CHUBAIS PRESENTS RAIL REFORM PROGRAM.

Publication: Monitor Volume: 4 Issue: 12

First Deputy Prime Minister Anatoly Chubais on January 10 presented to the government’s Commission on Economic Reform the cabinet’s 1998-2000 program to reform the country’s gargantuan rail system. Although this reform program is based on principles that have been applied successfully in other countries, the politics of its implementation in Russia could prove to exceed Chubais’s (apparently waning) influence.

The program, called "The Structural Reform of Rail Transport" (Itar-Tass, January 10), is descended from the "natural monopoly" reform initiatives begun in 1996 by then economics minister (and now Minister without Portfolio) Yevgeny Yasin, and continued last year by First Deputy Prime Minister Boris Nemtsov. As was the case with Nemtsov’s proposed reform of Gazprom and the UES electricity monopoly, the goal is to restructure Russia’s rail industry to maximize competition. This is to be done selectively by separating the monopolistic rail infrastructure (the rail network, stations, switching equipment, etc.) from those segments of the industry in which lower start-up costs allow competing companies to provide rail transport services on a commercial basis. These services include freight and passenger delivery, services to freight and passenger companies, and transport-expeditionary services.
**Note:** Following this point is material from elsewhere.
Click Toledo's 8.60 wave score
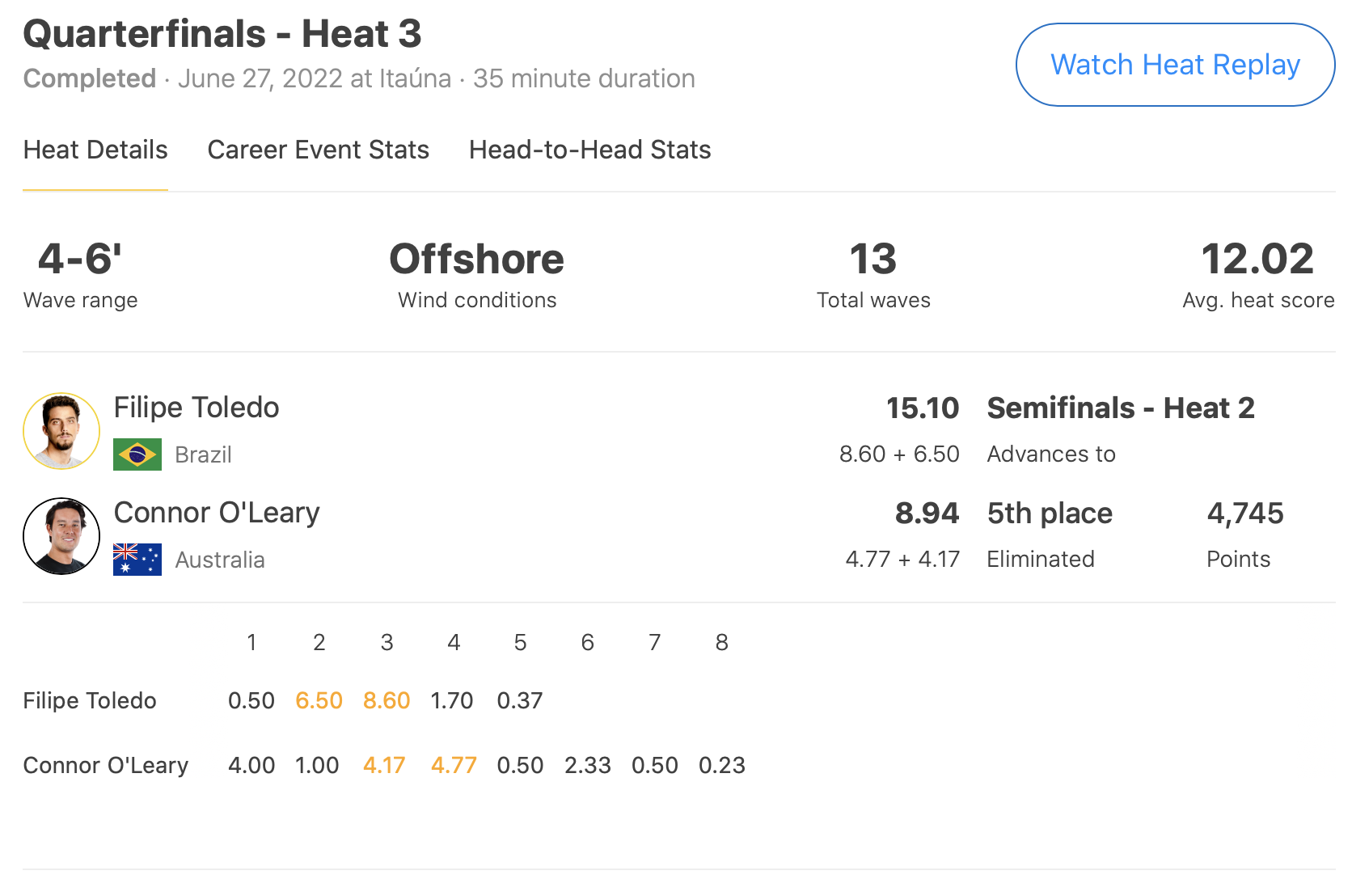Viewport: 1352px width, 896px height. pos(387,700)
Rail demonopolization began in the U.S. and UK some 20 years ago, and in principle there is no reason why it cannot work in Russia as well. The politics of reforming Russia’s railroads are daunting, however. The Railroad Ministry’s 2,000 employees manage Russia’s 16 major rail companies (all of which are state enterprises) as a national cartel, in which each railroad has a de facto monopoly over long-distance rail service within its region. The railroads’ regional character, moreover, makes them natural allies of the regional authorities, which have in turn resisted reformers’ attempts to restructure the railroads. In addition, the regional authorities and the railroad companies can in general count on the support of the industry’s two million employees, who themselves constitute a formidable national lobby.

Nemtsov’s spring-time "offensive" against Gazprom and UES yielded only mixed results, as neither company has been forced to make fundamental changes. Whether Chubais (or other government officials) will have better luck with the railroads remains to be seen.